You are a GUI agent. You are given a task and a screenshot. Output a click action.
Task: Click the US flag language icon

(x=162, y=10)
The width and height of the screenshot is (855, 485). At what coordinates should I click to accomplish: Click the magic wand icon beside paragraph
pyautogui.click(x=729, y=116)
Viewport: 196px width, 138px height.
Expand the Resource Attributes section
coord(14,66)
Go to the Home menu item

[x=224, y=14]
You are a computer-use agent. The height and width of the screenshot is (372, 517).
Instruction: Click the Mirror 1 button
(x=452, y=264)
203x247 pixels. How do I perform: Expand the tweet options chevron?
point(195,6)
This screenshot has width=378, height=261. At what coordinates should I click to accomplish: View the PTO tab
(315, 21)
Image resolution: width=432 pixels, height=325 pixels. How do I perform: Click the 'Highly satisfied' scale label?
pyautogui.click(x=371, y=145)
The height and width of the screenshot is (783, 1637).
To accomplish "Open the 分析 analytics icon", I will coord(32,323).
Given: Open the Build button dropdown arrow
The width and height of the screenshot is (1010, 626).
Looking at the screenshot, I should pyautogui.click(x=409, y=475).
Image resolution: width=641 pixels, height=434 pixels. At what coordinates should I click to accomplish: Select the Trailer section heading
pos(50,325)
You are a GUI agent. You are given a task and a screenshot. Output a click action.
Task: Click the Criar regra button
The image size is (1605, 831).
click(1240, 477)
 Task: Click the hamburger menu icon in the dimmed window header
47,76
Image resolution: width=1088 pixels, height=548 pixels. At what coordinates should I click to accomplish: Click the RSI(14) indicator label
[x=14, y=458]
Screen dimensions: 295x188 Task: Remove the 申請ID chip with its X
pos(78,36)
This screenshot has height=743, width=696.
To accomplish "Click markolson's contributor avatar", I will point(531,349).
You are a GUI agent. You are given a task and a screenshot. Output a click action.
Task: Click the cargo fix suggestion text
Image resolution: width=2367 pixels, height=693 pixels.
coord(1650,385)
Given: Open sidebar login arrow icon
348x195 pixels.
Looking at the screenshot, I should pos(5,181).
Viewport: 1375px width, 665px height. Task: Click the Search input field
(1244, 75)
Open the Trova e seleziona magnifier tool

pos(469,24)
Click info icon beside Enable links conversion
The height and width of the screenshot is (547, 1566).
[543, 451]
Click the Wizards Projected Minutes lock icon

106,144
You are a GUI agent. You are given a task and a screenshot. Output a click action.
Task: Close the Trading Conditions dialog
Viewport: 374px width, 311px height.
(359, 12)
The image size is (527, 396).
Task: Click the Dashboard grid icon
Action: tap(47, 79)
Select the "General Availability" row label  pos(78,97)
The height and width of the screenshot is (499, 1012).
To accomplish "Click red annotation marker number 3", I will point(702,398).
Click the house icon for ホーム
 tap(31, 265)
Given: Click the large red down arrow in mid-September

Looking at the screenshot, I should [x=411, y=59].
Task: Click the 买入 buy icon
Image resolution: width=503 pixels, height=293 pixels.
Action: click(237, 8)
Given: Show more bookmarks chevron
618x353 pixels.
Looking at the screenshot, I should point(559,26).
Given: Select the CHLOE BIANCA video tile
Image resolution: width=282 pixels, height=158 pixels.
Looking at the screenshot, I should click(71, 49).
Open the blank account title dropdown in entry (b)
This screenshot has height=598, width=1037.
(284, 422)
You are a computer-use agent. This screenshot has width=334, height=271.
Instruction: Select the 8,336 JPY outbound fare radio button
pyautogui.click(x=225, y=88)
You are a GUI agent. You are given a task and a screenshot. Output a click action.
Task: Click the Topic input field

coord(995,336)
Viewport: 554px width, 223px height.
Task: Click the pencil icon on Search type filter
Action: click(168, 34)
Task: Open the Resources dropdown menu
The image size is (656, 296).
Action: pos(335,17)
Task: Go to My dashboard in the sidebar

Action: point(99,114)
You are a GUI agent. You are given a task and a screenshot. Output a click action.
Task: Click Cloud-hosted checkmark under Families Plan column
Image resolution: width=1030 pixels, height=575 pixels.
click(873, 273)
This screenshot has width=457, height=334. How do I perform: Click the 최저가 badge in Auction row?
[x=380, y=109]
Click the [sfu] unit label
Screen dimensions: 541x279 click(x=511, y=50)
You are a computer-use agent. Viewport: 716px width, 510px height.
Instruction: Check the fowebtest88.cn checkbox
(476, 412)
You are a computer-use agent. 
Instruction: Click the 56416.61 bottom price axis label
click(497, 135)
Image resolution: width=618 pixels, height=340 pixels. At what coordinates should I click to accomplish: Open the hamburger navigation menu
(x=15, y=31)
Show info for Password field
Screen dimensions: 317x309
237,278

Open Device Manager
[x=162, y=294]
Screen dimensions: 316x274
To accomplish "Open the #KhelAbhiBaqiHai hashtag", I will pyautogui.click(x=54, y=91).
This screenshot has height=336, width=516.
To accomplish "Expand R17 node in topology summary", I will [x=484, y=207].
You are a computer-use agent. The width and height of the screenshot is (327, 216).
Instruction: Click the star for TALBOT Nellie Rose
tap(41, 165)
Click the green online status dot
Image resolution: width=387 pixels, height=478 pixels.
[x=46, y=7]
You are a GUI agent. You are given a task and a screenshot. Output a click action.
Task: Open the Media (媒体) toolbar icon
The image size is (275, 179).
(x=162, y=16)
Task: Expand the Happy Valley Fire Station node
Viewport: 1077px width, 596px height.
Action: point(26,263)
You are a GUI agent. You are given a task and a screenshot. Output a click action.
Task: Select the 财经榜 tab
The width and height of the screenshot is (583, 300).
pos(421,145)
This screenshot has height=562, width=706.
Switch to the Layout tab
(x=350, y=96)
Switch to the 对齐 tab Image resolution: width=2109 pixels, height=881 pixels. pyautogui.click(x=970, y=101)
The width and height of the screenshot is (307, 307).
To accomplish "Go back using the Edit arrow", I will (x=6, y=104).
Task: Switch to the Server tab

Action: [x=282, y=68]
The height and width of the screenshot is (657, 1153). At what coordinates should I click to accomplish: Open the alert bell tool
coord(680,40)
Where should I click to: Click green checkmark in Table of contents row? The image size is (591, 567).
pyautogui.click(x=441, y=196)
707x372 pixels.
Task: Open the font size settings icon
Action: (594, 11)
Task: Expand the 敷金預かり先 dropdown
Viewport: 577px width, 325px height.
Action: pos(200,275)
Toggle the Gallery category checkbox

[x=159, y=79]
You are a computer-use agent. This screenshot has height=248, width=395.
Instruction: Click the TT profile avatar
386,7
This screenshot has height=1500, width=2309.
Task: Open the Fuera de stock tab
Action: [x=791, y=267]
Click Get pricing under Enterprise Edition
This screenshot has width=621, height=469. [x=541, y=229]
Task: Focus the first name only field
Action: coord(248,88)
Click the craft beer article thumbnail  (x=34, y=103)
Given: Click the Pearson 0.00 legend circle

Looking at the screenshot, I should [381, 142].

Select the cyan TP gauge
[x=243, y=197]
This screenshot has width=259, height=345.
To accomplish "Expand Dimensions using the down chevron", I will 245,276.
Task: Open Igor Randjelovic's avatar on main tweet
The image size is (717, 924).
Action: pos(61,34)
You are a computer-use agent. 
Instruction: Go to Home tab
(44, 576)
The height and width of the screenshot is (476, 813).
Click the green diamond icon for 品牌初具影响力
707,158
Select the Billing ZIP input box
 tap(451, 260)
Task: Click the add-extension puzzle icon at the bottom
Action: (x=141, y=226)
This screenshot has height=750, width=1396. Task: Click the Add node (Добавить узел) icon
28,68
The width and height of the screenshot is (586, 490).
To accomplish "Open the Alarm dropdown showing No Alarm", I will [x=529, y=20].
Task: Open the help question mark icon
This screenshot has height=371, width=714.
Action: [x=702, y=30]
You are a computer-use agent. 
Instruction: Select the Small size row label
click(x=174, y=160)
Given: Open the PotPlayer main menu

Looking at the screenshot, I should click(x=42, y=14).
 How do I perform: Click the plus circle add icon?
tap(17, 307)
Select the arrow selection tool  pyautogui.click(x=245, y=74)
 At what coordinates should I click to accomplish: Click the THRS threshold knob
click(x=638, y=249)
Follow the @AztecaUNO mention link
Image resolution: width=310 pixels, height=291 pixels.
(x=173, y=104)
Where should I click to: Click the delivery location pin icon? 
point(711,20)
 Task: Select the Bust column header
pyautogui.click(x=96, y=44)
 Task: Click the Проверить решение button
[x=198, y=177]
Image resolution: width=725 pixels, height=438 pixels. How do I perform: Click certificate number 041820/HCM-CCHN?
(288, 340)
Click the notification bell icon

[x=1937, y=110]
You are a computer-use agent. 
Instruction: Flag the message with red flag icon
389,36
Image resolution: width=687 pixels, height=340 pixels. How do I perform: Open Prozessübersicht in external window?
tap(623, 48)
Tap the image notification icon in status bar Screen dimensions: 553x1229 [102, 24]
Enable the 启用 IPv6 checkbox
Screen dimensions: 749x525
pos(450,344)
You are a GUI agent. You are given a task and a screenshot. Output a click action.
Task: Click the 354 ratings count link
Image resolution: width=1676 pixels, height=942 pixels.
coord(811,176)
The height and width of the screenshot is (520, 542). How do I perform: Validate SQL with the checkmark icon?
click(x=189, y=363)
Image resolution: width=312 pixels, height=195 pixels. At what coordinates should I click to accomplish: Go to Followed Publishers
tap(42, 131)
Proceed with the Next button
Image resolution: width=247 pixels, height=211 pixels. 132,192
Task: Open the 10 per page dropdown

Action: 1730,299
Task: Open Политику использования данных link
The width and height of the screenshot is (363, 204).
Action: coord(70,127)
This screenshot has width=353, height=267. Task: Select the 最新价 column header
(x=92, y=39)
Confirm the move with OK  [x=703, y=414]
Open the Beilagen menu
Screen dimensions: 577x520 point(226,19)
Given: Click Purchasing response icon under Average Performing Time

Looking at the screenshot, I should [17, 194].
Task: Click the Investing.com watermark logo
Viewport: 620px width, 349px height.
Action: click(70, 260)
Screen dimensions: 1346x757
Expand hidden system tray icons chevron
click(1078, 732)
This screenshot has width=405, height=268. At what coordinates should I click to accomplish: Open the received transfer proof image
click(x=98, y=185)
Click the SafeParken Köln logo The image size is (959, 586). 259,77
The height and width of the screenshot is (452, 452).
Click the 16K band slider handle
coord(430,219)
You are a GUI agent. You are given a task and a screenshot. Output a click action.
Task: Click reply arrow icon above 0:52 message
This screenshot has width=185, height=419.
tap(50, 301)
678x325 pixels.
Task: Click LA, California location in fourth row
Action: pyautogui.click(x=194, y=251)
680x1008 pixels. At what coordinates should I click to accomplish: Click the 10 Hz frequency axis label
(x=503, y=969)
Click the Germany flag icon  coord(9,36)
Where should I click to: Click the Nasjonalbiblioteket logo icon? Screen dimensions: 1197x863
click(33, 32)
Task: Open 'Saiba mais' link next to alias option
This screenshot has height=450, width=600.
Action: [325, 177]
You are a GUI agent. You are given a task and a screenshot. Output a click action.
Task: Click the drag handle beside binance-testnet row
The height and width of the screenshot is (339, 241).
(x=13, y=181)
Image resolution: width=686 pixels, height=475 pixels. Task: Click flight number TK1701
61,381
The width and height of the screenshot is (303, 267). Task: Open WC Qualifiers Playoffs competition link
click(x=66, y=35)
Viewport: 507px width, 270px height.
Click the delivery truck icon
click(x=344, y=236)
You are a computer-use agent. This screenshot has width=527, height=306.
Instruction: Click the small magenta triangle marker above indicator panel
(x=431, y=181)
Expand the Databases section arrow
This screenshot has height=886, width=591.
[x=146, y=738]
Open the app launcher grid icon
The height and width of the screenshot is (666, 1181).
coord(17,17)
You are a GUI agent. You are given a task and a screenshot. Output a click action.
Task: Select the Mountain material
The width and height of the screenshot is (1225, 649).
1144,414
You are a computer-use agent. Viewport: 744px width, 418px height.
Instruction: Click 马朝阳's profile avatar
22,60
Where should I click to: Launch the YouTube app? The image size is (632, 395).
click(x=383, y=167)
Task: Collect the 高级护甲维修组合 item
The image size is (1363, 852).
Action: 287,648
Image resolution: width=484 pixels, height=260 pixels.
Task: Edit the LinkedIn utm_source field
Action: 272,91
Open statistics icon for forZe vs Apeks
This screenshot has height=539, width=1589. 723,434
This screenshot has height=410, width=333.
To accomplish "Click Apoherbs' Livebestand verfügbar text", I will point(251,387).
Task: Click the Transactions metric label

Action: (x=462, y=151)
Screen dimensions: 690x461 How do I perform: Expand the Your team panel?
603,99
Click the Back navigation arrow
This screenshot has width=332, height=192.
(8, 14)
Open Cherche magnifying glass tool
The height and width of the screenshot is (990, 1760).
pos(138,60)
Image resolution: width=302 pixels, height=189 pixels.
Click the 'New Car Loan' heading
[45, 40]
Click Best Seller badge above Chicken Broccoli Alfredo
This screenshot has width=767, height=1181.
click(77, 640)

━━━━━━━━━━━━━━━━━━━━

- Your goal: Reproduce the records starting at the line containing "The height and width of the screenshot is (452, 452)." and ending at the line containing "coord(17,17)", changing "delivery truck icon" to "shipping truck icon" and leaving everything else as it is.

- Solution for this problem:
The height and width of the screenshot is (452, 452).
Click the 16K band slider handle
coord(430,219)
You are a GUI agent. You are given a task and a screenshot. Output a click action.
Task: Click reply arrow icon above 0:52 message
This screenshot has width=185, height=419.
tap(50, 301)
678x325 pixels.
Task: Click LA, California location in fourth row
Action: pyautogui.click(x=194, y=251)
680x1008 pixels. At what coordinates should I click to accomplish: Click the 10 Hz frequency axis label
(x=503, y=969)
Click the Germany flag icon  coord(9,36)
Where should I click to: Click the Nasjonalbiblioteket logo icon? Screen dimensions: 1197x863
click(33, 32)
Task: Open 'Saiba mais' link next to alias option
This screenshot has height=450, width=600.
Action: [325, 177]
You are a GUI agent. You are given a task and a screenshot. Output a click action.
Task: Click the drag handle beside binance-testnet row
The height and width of the screenshot is (339, 241).
(x=13, y=181)
Image resolution: width=686 pixels, height=475 pixels. Task: Click flight number TK1701
61,381
The width and height of the screenshot is (303, 267). Task: Open WC Qualifiers Playoffs competition link
click(x=66, y=35)
Viewport: 507px width, 270px height.
Click the shipping truck icon
click(x=344, y=236)
You are a computer-use agent. This screenshot has width=527, height=306.
Instruction: Click the small magenta triangle marker above indicator panel
(x=431, y=181)
Expand the Databases section arrow
This screenshot has height=886, width=591.
[x=146, y=738]
Open the app launcher grid icon
The height and width of the screenshot is (666, 1181).
coord(17,17)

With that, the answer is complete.